— Task brief —
Your answer should be the line containing "How do I perform: Tap" and each line after it through the end of the data below, repeated exactly.

— Material provided —
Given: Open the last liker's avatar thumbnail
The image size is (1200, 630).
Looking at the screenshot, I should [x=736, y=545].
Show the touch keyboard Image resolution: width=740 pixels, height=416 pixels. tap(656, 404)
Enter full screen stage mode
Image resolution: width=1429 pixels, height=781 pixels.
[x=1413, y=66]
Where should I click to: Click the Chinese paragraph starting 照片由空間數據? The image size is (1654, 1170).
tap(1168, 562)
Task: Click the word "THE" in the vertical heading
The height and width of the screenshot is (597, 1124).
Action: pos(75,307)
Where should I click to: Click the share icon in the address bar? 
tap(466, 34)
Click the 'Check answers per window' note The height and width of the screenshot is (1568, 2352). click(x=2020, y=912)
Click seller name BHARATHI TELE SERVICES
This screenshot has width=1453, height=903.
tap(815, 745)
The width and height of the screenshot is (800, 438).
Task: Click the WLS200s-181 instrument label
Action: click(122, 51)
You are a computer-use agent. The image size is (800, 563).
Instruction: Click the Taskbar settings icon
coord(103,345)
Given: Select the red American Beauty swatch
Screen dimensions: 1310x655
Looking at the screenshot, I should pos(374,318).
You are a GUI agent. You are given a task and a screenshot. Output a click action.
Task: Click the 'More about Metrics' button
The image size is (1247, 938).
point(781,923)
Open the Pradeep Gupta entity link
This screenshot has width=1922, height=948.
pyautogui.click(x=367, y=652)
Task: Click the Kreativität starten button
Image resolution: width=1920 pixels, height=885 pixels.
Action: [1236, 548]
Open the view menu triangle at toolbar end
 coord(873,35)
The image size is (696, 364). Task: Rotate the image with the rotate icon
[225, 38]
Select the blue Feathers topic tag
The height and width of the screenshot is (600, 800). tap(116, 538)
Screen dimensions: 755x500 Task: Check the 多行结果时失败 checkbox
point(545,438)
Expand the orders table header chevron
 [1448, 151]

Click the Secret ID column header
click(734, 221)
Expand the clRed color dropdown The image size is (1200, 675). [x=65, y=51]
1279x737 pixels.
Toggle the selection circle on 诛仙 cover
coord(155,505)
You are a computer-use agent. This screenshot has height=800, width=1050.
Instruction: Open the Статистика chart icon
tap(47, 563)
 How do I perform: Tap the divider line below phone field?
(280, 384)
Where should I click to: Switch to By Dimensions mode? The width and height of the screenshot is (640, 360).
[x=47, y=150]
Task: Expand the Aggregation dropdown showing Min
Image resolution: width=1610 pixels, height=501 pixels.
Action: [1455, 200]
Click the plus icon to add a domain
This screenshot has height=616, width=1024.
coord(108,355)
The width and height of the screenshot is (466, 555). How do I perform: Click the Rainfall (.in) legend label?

— Your solution —
 How do I perform: Tap the divider line below phone field?
(280, 384)
Where should I click to: Switch to By Dimensions mode? The width and height of the screenshot is (640, 360).
[x=47, y=150]
Task: Expand the Aggregation dropdown showing Min
Image resolution: width=1610 pixels, height=501 pixels.
Action: [1455, 200]
Click the plus icon to add a domain
This screenshot has height=616, width=1024.
coord(108,355)
The width and height of the screenshot is (466, 555). How do I perform: Click the Rainfall (.in) legend label?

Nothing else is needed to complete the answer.